A Game Engine from the Future... Running on Yesterday's Hardware
NEXTGEN Terrain Physics In UNREAL ENGINE 5 #GameDev #UE5 #Brushify
A single developer. A six-year-old graphics card. A 25 square kilometer world you can tunnel straight through, blow apart with meteors, and watch the light bounce off every scattered pebble in real time. This isn't a tech demo from some AAA studio with a server farm. This is one creator stitching tools together on a desktop PC... and the results feel like time travel.
Joe Garth, creator of Brushify, wanted to go crazy. His words. He grabbed Unreal Engine 5, the Voxel Plugin, Ultra Dynamic Sky, and his own environment toolkit, wired them all together, and hit play on a single GTX 1080 Ti.
The world didn't just render. It breathed.
Every Rock Has a Story Now
Traditional game landscapes are essentially painted surfaces stretched over a heightmap. You walk on them. You look at them. That's about it.
Voxel-based terrain changes the conversation entirely. Garth demonstrates this by summoning meteors that slam into the ground and leave real craters. Rocks dislodge. Pebbles scatter with actual physics. He tunnels straight through a hillside... not with a loading screen, not with a cutscene... just by digging.
Think about what that unlocks. Overhangs. Caves. Terrain that responds to the player like a living thing. Garth calls it "a futuristic version of Minecraft," and honestly... that undersells it. Minecraft trades fidelity for interactivity. This demo refuses to choose.
Light That Learns the Room
Here's where it gets wild.
Garth drops a massive red cube into the landscape. No lights attached to it. No tricks. Just a red surface sitting among grey rocks. And the rocks blush. They pick up the red. He swaps the cube to green... the rocks follow. Blue... same thing.

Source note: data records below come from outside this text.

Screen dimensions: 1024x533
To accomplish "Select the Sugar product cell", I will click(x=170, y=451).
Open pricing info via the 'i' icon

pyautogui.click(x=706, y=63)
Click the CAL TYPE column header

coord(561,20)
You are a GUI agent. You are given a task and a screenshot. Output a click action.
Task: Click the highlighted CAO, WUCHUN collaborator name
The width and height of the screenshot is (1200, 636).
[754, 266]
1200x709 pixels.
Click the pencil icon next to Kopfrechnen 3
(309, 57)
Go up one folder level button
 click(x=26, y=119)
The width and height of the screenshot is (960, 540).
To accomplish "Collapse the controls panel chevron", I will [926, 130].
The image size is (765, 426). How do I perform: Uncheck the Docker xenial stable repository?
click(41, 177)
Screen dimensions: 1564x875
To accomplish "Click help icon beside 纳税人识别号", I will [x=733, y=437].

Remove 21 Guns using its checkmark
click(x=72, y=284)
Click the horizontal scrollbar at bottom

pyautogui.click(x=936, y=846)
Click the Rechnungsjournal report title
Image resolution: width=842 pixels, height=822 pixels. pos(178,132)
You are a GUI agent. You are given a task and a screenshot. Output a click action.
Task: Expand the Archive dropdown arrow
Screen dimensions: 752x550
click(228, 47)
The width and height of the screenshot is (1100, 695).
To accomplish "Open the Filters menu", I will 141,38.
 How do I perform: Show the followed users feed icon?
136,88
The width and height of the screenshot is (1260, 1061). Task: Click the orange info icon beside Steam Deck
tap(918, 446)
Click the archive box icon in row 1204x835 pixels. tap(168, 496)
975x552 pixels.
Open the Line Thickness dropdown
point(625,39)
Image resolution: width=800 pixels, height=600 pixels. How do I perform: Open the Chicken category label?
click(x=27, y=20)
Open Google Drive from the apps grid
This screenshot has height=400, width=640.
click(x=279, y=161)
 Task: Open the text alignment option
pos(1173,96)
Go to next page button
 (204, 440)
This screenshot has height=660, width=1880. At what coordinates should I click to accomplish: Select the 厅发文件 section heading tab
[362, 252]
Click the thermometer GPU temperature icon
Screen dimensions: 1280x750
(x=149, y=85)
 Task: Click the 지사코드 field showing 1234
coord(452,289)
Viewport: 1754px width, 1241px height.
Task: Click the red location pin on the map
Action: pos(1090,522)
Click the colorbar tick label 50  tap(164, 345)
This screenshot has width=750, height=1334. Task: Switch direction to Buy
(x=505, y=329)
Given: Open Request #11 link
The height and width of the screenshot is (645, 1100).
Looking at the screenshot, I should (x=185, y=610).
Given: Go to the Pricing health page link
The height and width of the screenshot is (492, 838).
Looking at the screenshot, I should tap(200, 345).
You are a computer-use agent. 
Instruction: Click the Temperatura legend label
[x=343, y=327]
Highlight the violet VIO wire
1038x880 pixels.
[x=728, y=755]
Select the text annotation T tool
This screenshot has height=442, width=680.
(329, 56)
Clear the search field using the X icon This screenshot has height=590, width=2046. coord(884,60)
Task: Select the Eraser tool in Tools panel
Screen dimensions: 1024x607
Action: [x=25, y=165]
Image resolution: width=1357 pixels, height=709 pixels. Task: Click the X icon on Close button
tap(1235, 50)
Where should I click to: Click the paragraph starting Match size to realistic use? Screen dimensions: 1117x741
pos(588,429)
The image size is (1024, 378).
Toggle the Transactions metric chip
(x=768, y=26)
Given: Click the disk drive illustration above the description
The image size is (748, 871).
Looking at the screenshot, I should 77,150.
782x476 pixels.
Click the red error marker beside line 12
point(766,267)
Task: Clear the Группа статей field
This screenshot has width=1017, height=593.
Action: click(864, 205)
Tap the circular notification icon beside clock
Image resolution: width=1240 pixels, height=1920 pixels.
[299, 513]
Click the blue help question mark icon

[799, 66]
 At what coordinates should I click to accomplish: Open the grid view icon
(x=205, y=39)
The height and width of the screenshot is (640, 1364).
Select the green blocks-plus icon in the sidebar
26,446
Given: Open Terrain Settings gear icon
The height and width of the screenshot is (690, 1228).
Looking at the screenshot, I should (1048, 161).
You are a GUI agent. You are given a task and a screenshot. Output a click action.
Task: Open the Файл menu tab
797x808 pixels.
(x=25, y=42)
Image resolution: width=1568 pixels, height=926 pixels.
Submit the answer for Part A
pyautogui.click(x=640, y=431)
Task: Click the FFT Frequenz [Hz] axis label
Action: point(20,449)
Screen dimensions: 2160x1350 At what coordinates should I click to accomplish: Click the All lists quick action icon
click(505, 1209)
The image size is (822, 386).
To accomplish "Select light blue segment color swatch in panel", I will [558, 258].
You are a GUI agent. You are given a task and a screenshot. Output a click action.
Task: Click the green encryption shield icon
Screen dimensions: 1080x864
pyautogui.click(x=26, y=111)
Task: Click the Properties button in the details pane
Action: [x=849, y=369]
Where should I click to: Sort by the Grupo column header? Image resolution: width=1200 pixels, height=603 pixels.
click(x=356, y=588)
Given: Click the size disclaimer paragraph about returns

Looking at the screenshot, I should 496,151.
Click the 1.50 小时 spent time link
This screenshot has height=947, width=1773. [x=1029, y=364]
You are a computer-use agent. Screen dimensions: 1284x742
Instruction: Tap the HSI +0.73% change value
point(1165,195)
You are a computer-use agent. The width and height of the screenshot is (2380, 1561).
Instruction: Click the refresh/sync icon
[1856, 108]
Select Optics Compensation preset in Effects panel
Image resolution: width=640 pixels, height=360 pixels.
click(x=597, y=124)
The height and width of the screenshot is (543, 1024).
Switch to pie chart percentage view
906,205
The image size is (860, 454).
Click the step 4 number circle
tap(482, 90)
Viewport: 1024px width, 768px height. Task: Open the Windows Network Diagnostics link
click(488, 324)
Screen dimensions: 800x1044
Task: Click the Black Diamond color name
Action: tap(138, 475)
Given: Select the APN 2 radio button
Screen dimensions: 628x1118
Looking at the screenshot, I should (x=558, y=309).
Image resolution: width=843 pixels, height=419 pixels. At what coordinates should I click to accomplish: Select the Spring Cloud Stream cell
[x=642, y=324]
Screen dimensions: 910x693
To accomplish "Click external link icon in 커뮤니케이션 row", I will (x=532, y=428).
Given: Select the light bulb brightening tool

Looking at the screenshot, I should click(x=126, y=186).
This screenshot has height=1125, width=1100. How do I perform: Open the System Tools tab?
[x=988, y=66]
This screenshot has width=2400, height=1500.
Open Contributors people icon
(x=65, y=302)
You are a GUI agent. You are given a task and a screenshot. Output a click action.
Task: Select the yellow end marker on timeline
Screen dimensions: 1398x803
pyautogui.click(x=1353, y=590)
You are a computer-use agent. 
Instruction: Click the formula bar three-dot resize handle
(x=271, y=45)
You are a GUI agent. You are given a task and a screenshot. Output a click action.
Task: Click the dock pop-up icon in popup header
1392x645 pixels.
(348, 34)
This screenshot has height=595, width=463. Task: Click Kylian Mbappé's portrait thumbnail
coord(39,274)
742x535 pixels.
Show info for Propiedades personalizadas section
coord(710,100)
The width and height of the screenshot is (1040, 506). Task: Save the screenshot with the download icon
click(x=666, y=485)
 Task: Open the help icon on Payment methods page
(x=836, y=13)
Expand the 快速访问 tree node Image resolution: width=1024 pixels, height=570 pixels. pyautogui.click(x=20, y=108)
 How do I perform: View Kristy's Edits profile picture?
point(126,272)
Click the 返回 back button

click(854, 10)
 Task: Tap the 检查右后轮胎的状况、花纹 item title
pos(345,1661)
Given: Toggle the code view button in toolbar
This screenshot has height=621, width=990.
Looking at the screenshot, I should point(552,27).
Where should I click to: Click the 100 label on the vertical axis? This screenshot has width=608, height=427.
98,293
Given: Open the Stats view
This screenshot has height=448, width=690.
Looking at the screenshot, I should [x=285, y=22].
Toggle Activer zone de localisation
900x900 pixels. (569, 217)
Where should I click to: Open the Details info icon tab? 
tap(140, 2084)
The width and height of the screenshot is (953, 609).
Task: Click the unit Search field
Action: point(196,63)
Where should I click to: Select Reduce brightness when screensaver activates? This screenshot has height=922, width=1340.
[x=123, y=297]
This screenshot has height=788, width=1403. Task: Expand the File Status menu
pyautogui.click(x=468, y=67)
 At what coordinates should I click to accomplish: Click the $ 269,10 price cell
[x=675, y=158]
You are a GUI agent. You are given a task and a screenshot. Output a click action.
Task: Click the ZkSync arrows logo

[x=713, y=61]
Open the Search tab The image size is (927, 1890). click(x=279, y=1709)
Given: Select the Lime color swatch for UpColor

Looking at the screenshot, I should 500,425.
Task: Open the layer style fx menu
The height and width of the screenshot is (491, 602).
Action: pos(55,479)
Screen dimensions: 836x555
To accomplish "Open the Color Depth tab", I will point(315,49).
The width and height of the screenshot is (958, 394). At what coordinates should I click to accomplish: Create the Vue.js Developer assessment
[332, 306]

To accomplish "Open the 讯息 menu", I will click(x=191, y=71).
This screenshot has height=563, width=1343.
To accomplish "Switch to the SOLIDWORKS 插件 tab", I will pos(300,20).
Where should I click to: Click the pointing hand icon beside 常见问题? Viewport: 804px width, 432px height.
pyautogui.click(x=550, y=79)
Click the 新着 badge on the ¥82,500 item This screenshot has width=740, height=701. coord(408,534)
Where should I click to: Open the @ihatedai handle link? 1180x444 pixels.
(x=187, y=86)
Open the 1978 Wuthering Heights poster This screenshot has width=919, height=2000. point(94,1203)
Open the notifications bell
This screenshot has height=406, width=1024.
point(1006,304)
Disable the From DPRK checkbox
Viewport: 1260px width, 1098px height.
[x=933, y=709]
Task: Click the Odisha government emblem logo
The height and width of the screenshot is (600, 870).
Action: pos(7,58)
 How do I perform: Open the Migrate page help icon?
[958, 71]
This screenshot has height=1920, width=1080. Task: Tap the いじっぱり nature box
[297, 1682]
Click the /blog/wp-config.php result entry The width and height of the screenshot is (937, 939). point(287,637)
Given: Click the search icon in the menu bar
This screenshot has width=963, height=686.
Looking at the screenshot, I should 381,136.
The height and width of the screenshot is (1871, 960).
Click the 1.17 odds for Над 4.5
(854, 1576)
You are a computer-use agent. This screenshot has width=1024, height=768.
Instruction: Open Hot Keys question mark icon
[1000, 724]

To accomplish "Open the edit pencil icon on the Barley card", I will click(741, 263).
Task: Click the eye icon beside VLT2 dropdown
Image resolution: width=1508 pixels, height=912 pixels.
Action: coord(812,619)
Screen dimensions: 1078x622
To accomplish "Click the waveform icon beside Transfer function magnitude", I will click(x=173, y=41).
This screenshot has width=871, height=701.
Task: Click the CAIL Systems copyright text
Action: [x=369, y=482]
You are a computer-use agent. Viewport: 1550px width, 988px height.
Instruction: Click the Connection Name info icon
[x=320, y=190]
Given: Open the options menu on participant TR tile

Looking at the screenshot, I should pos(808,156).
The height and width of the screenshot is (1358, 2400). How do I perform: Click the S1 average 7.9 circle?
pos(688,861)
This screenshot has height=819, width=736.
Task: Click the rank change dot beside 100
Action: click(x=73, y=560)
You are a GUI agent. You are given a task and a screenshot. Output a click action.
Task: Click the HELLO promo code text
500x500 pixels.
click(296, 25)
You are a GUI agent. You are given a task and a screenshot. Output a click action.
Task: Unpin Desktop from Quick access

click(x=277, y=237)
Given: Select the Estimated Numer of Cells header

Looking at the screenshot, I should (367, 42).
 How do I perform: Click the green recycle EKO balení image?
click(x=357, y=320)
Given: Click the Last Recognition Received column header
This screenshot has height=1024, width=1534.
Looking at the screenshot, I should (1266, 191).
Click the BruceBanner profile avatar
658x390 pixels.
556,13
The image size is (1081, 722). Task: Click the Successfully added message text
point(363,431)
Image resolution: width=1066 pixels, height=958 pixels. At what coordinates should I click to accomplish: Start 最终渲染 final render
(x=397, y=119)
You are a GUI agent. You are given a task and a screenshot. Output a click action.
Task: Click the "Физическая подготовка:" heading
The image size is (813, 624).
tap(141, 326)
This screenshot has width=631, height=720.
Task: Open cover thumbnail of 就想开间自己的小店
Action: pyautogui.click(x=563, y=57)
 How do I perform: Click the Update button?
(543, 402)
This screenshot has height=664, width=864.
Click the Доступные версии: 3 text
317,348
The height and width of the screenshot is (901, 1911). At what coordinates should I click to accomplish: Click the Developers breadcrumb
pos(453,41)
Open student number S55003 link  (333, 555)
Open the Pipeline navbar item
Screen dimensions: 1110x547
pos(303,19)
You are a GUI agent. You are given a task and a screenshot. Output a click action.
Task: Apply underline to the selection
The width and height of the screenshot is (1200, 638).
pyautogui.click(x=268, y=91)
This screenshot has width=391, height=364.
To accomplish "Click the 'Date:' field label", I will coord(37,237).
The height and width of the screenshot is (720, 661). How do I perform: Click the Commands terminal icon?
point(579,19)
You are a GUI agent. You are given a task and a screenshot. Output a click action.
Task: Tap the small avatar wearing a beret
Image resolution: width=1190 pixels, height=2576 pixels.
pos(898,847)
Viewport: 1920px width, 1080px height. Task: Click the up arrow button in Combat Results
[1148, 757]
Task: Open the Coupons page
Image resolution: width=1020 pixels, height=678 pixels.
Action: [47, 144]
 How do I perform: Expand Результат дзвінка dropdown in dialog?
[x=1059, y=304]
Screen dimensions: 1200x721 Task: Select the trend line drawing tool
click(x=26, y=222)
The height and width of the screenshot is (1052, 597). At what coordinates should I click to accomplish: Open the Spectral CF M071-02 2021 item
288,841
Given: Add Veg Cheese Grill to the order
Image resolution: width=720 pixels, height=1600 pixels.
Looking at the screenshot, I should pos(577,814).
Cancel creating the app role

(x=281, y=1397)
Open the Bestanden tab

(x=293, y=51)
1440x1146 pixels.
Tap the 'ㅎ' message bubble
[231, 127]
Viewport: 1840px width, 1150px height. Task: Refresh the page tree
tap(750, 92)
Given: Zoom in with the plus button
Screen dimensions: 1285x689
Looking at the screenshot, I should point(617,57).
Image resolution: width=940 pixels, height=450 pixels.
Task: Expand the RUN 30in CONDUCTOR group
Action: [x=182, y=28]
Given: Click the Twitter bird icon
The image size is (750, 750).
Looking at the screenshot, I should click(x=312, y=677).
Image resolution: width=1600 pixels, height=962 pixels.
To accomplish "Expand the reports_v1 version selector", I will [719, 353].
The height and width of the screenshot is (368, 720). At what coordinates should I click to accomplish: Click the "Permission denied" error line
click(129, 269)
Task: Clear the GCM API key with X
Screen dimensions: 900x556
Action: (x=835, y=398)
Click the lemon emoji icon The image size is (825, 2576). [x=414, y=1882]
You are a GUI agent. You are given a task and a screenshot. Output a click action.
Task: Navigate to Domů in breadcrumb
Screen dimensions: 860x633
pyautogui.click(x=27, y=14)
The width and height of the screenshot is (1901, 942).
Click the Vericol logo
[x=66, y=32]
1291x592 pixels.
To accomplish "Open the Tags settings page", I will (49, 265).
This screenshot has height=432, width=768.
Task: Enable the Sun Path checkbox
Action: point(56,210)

That's Lumen doing its work. Global illumination calculated in real time, no baking, no waiting, no expensive RTX hardware required. Every object in the scene feels embedded rather than placed. The light wraps around geometry the way it does in the physical world... bouncing, coloring, softening.
And here's the part that matters for the younglings out there building worlds on tight budgets: this runs on software-based ray tracing. The barrier to gorgeous, responsive lighting just dropped through the floor.
Nanite: Where Polygons Stop Being a Problem
Nanite is Epic Games' answer to one of the oldest headaches in real-time rendering: polygon budgets. Distant mountains in Garth's scene use their full high-polygon meshes. No LOD swapping. No pop-in. Nanite virtualizes the geometry and serves exactly the detail each pixel needs.
Garth's reaction? He says he can "go completely crazy with the art side of things and not really worry about performance in the distance at all."
That sentence deserves a moment. For decades, 3D artists have lived in a cage of triangle counts and draw calls. Nanite doesn't just open the door... it removes the cage.
25 Square Kilometers That Build Themselves
Manually placing assets across a 5km × 5km world would break any team's spirit. Garth's solution: procedural generation. As the camera moves through the voxel world, rocks and grass populate automatically based on preset rules... spawn angles, density, distribution. The world decides what it looks like.
This isn't random noise. It's authored chaos. The rules are crafted. The execution is automatic. And the result is a landscape that feels hand-placed without a single rock being manually positioned.
For indie developers dreaming of open worlds... this is the path. Not bigger teams. Smarter systems.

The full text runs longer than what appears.